Short version: for the last two years, Austria has been run by a “grand coalition” government of the two largest parties, the Social Democrats and the center-right People’s Party. Everybody hated this arrangement, though, and it didn’t get much done. So they called new elections, which were held yesterday.
Result: both large parties got hammered badly. The Social Democrats seem to have dropped from about 36% to 30%, and the People’s Party from 35% to 26%. (Ironically, it was the People’s Party that pulled the plug on the coalition last month.)
The big winners? Austria’s two creepy nationalist-populist-nativist-immigrant hating parties, the Freedom Party and the Alliance for the Future of Austria. The Freedom Party jumped from 11 to 18 percent of the vote, while the Alliance went from about 4 to 11. Together, they’re now about as big as either of the two traditional large parties.

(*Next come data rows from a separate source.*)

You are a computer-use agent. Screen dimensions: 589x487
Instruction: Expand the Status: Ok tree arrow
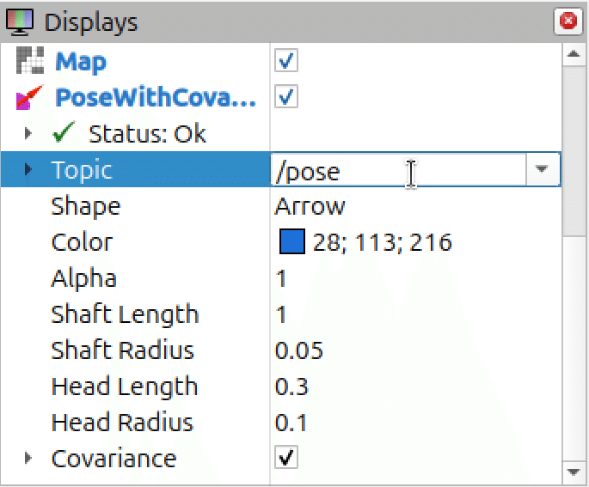pos(28,134)
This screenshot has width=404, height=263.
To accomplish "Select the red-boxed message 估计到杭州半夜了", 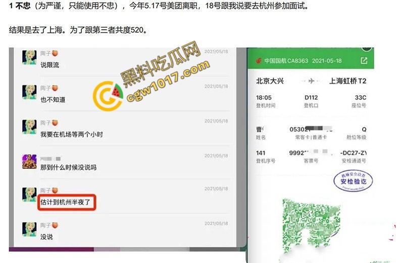I will click(67, 204).

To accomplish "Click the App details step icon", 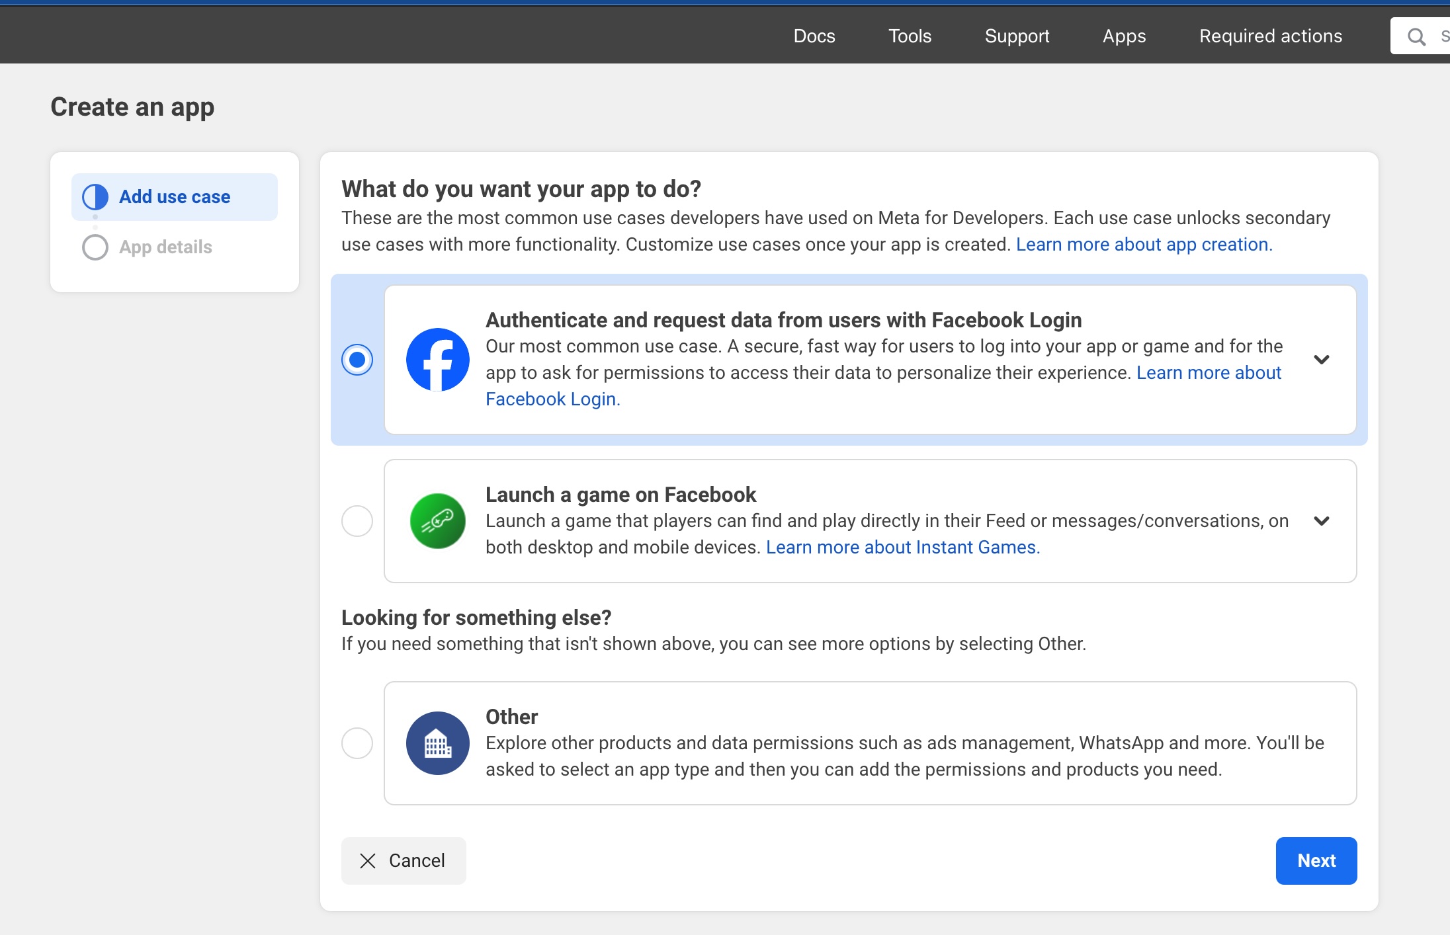I will (x=95, y=247).
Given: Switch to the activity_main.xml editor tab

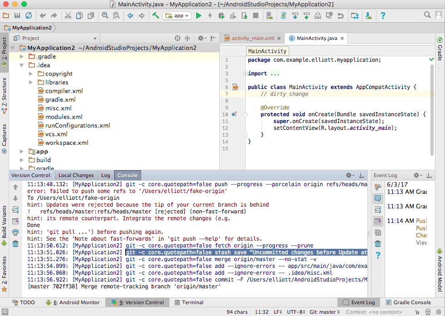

At this point I should probably discuss how these two parties differ, and how one is more populist and the other more nationalist, and which is creepier, and all. But this would involve talking about Joerg Haider, which I just don’t feel like doing today. Sorry. Suffice it to say that they’re both fairly squicky, and the fact that nearly 30% of Austria’s electorate voted for them is just depressing. Yeah, yeah, economic anxiety populism anger at the ruling coalition blah blah blah. And it’s not that big an increase from the Freedom Party’s equally depressing showing in 1999, when they got about 27% of the vote. Nevertheless.
The Greens also squeaked in with their usual 9% or so.
Now, the Social Democrats have said they won’t go into coalition with either of these parties. So Austria’s crappy, ineffective grand coalition is about to be replaced by…
1) The same crappy, ineffective grand coalition, except with fewer votes and less legitimacy; or,
2) A coalition of the People’s Party and either both the obnoxious parties, or the Freedom Party and the Greens. This would be rather strange, if only because a party that’s been so firmly rejected doesn’t usually come back to form the next government. But then, the People’s Party was in coalition with the Freedom Party for several years after 1999. Some readers may remember that most EU nations refused to have any dealings with that government for, oh, six months or so. That worked out real well, not.
Either of these would kinda suck. (1) gives a weak coalition government that pretty much starts out discredited. (2) is 1999 all over again, with the rest of Europe squirming uncomfortably and avoiding eye contact while Haider and friends slap on another layer of pancake makeup — see, we’re legitimate and honorable nationalists! Also, whether it’s People’s Party/Freedom Party/Future or People’s/Freedom/Greens, this coalition would suffer from the fact that the two smaller members loathe each other — for personal reasons in the first case, ideological ones in the second.
At the moment it’s looking like (2) is the way to bet, but we’ll see.